--- The tasks ---
**a.** Copy the passage of the chapter on the Huguenot weavers in Lisburn between "THE HUGUENOT WEAVERS" and "coast of Ireland.", inclusive, word for word.
**b.** Which specific years, written as four-digit numbers, appear in the chapter on the Huguenot weavers in Lisburn? List each one once.
**c.** According to the chapter on the Huguenot weavers in Lisburn, how many people came with Louis Crommelin when he arrived in Lisburn in 1698?

--- Document extract ---
---*---
By E. Joyce Best

 
 
 
 
 
 
 
 
 
 
 

CHAPTER III

THE HUGUENOT WEAVERS COME TO LISBURN

Louis CrommelinAfter the Irish Campaign, King William promised to encourage the Irish Linen industry by removing the tax on plain linens, since it did not clash with British interests. This was a political decision in that the English Government suppressed anything in Ireland which threatened an English industry such as the export of tattle, sheep, butter, cheese or very importantly wool. Therefore to be permitted to export even plain linen was a decided advantage although there remained a thriving smuggling trade in forbidden goods from the west coast of Ireland.

Dr W. H. Crawford in his book, "The Handloom Weavers and the Ulster Linen Industry", states,

"In the late seventeenth century, however, among the many thousands of families who emigrated from Britain to Ulster hoping to rent land cheaply, there were skilled weavers. They knew that for very many years considerable quantities of yarn made by the Irish in Ulster had been sold in Manchester The best of these weavers were able to make cloth fit for sale in the London market and when the British government in 1696 removed the tax on plain linens from Ireland many English dealers began a, buy Ulster cloth because it was cheaper than the Dutch and German linens.--------------

The weavers and those who were engaged in the finishing of the linens for the market may also have learned something about their trades from a colony of Huguenots whom Louis Crommelin brought to Lisburn in 1698. They were heavily financed by the Irish government."

In 1697 Louis Crommelin, a native of Picardy, described as "an able and experienced Huguenot refugee capitalist" travelled to London with his son Louis and was asked by the British Government to investigate the possibility of taking a group of Huguenot weavers to Ireland. At this time Louis Crommelin, junior, was fifteen years old, "and showed an inherited business ability and an affinity with his father", that was to prove a great advantage. In 1698 Louis Crommelin arrived in Lisburn, bringing a company of about seventy people. These settlers probably spoke no English and had to rely on French refugees already living in the district for instruction and conversation. Before the eighteenth century the English language was regarded in France as insular and barbarous and ambassadors and other visitors seldom bothered to learn it. The English-French dictionaries first published in the seventeenth century by Faber, also Huguenots, were chiefly used by Huguenots and business men.
---*---
--- Given material ---
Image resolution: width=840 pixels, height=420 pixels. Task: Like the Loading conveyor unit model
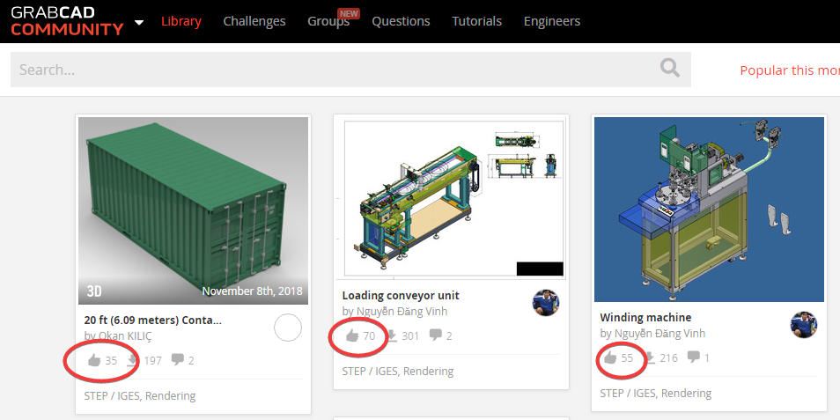[x=352, y=335]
---*---
--- The solutions ---
**a.**
THE HUGUENOT WEAVERS COME TO LISBURN

Louis CrommelinAfter the Irish Campaign, King William promised to encourage the Irish Linen industry by removing the tax on plain linens, since it did not clash with British interests. This was a political decision in that the English Government suppressed anything in Ireland which threatened an English industry such as the export of tattle, sheep, butter, cheese or very importantly wool. Therefore to be permitted to export even plain linen was a decided advantage although there remained a thriving smuggling trade in forbidden goods from the west coast of Ireland.

**b.** 1696, 1697, 1698

**c.** About seventy people.